For some it’s an issue of whether they’ll return your hedge trimmer. For others, it's whether your untrimmed hedges are bringing down property values. In both cases, good fences make good neighbors; remember that your actions affect other people, but you also don't get much say in what happens next door. Find a neighborhood that strikes the balance you can live with. 

Bottom line: find out who will be sharing your white picket fence, because you want to be on good terms with the people you'll be seeing everyday, and hopefully inviting to the neighborhood cookout. 

Where are the city limits?

Often, you pick a home due to its proximity to where you work. So while living near the city means being close to all the amenities you need, you may find it valuable to live on the edge of town if that's where the office is. Some people take it even further and live just beyond town -- which may buy them certain freedoms from town regulations and taxation. Yes, living away from the city means longer drives to resupply and see some of your friends. But there's a compromise here. If you're split on the issue, look for homes off major arteries (or short back roads) and near city limits that will get you to your usual destinations quickly. Boom: all of the gain, none of the cost.
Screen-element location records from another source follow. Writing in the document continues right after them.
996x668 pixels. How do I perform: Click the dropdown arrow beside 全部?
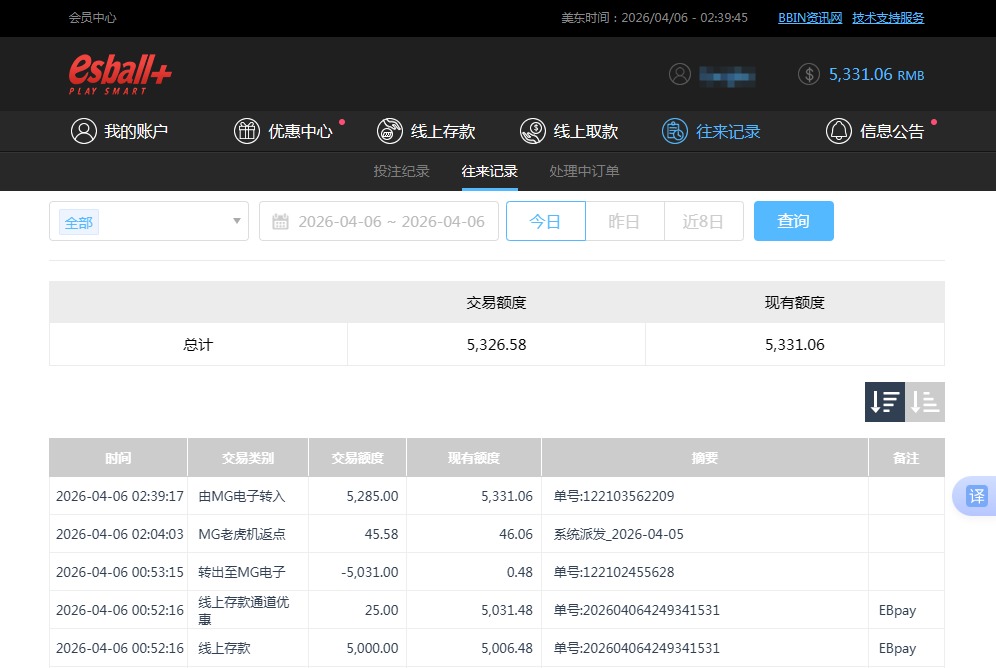click(x=236, y=221)
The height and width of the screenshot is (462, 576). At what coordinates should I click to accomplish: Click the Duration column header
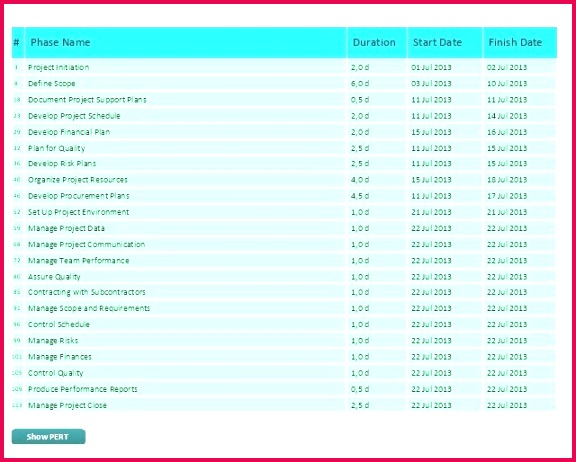tap(377, 43)
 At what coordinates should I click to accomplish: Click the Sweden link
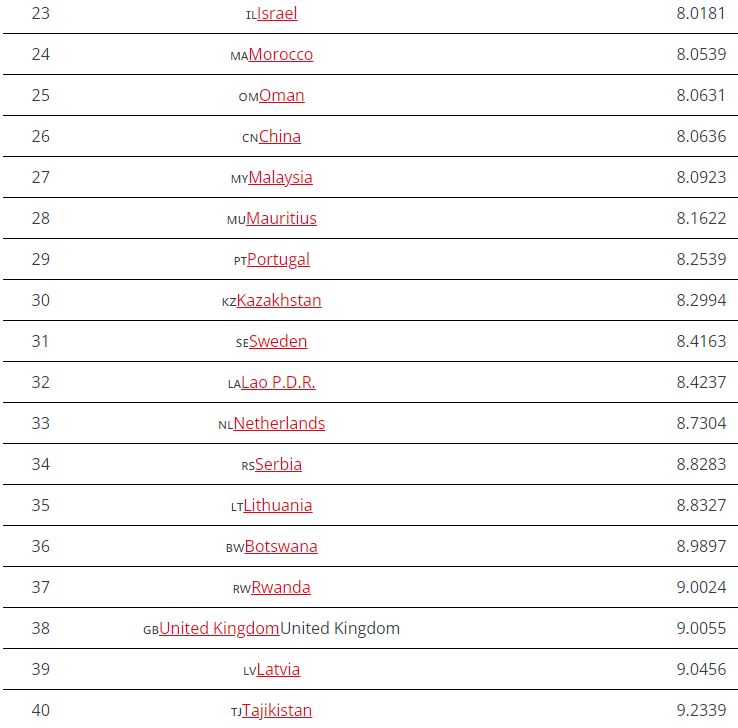[x=278, y=341]
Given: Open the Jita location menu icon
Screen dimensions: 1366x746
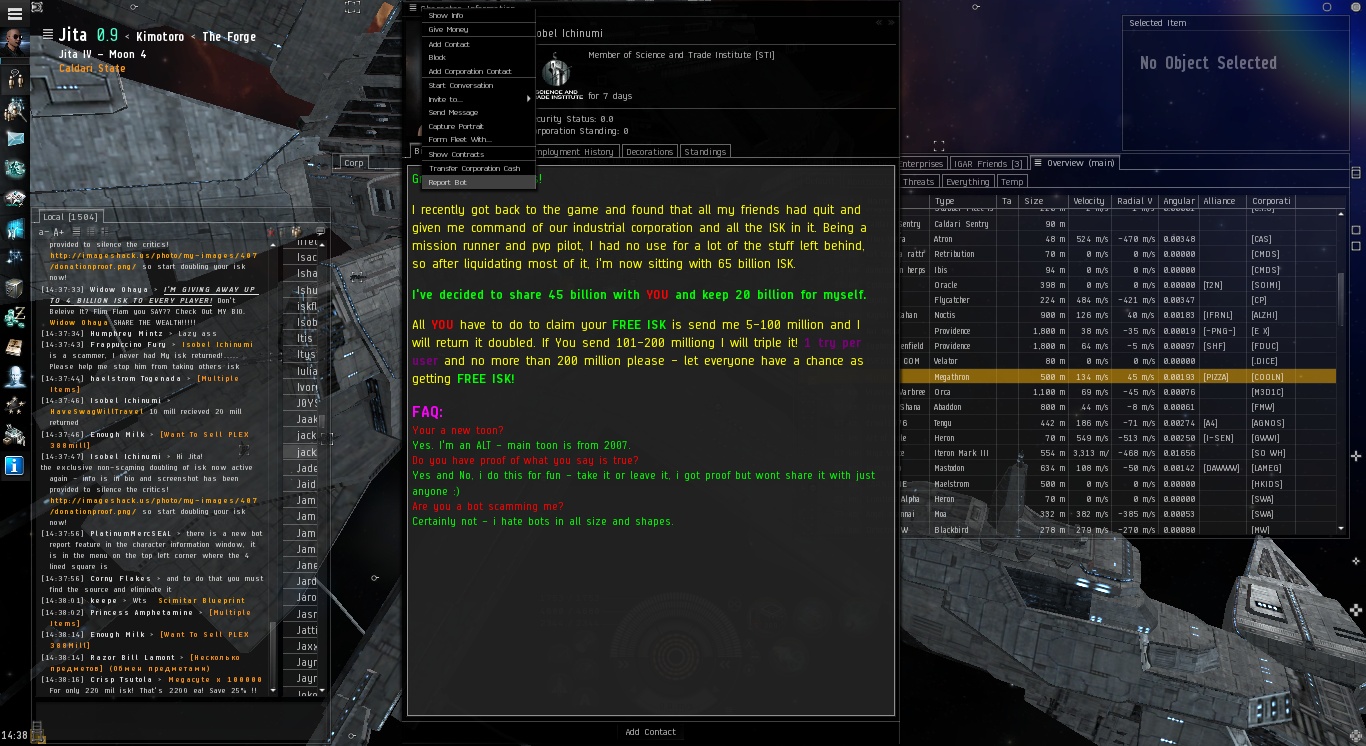Looking at the screenshot, I should pos(50,36).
Waste management discounts

What seems like a no-brainer is more nuanced than you'd think. Estates near sewage plants are cheaper and can include massive plots of land. Depending what you use the land for (raising hogs?), the price point can be a major boon. Regardless of your lifestyle, research what you're in for: if that plot is your new home, visit the land on multiple days and times. If you have a consistent wind pushing the air away from your home, you may have just stumbled upon the deal of the century.